The ActorScene class has an infinite loop like this:
```
while (true)
{
   for (Actor a : actors)
      a.act()
}
```
In other words, the scene calls the act method on all actors that have been added to the scene, then does it again and again. (Full disclosure: If you look into the run method of ActorScene, the code looks a bit more complex because it runs the act methods in parallel. That way, if you have two robots, they move together. You should not have to worry about that—it just makes the animation more realistic.)

Actors act in different ways. Read through the code of Robot.act and Beeper.act and describe in plain English how they act.
Make a subclass SquareDancer of Robot with no methods, like this:
```
public SquareDancer extends Robot
{
}
```
What error message do you get?
Look at the Robot class. What constructors does it have?
You need to construct a robot with a starting (x,y) location. Let's do the same for the SquareDancer:
```
public SquareDancer extends Robot
{
   SquareDancer(double x, double y)
   {
   }
}
```
Does the error message go away? If so, why? If not, why not?
You need to pass the x and y values to the Robot constructor. How do you do that? (Hint: super.) Complete the constructor. Your class should now compile.

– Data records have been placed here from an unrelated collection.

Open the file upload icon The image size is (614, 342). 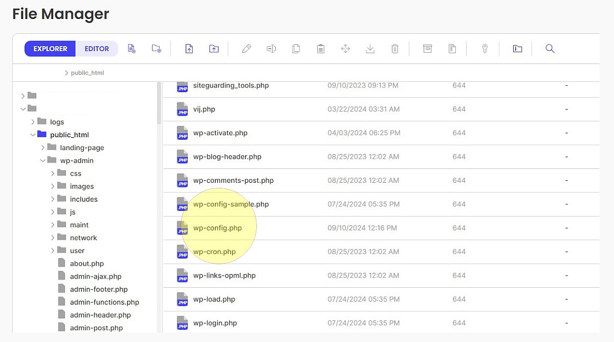tap(189, 48)
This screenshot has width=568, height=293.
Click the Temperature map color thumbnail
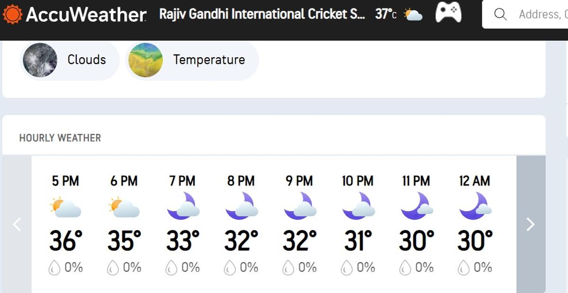(146, 60)
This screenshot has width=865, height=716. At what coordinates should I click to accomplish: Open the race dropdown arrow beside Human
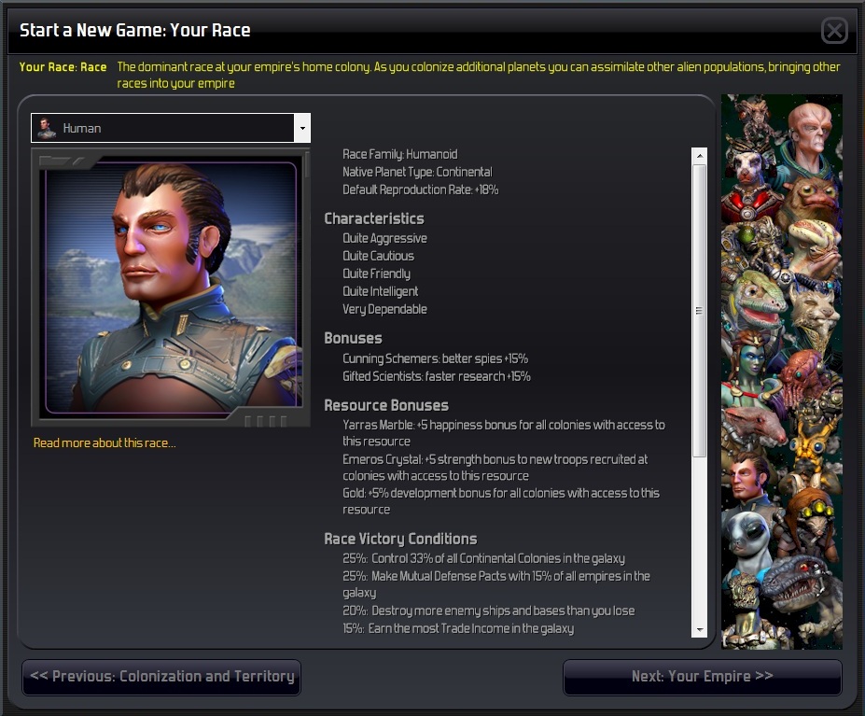[x=302, y=128]
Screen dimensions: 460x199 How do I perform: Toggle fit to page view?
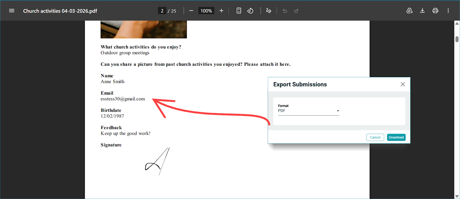coord(239,11)
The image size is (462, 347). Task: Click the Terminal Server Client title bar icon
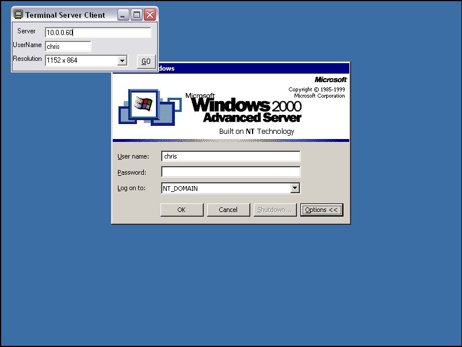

A square dancer acts like a regular robot, except it makes a quarter turn every four steps, so that it traces out a square:

Add an instance variable to count the steps. Implement the act method. What is your method?
Change the setup method of MyScene so that you add a SquareDancer instead of a Robot. Compile and run. Attach a screen shot to your lab report.
Tip: If you add multiple robots to your scene, such as a of Robot and SquareDancer, then
- Construct them in different (x,y) locations so they don't overlap
- Set their colors so that you can tell them apart, by making calls such as a1.getModel().setColor(Color.BLUE);. (You need to import org.alice.apis.moveandturn.Color.)
Make a subclass TimidRobot of Robot that acts like a robot, except if a timid robot has moved within 1 unit of an object other than a beeper, it makes a half turn. Position a TimidRobot between two Toaster objects. What is the code for your TimidRobot class?
Hint: Use the getNeighbors method to get neighbors within one unit, then check whether there is at least one object that is not an instance of a Beeper.
Make a subclass Dino of Actor (not Robot). As you know, dinos love to eat toasters. And they have great vision. In its act method, a Dino first locates the nearest toaster within 10 units and changes its direction towards it. If there is a toaster within 0.5 units, the dino eats it. Otherwise it moves one unit. What is your code for the Dino class? (Follow the Toaster class for guidance how to initialize the model and change to a reasonable size. The model is a Trex If you type Trex and Ctrl+Space, you should get autocompletion for the package and class name in the Alice library.)
Populate your scene with a dozen randomly placed toasters and a couple of dinos. Run it. Attach a screen capture.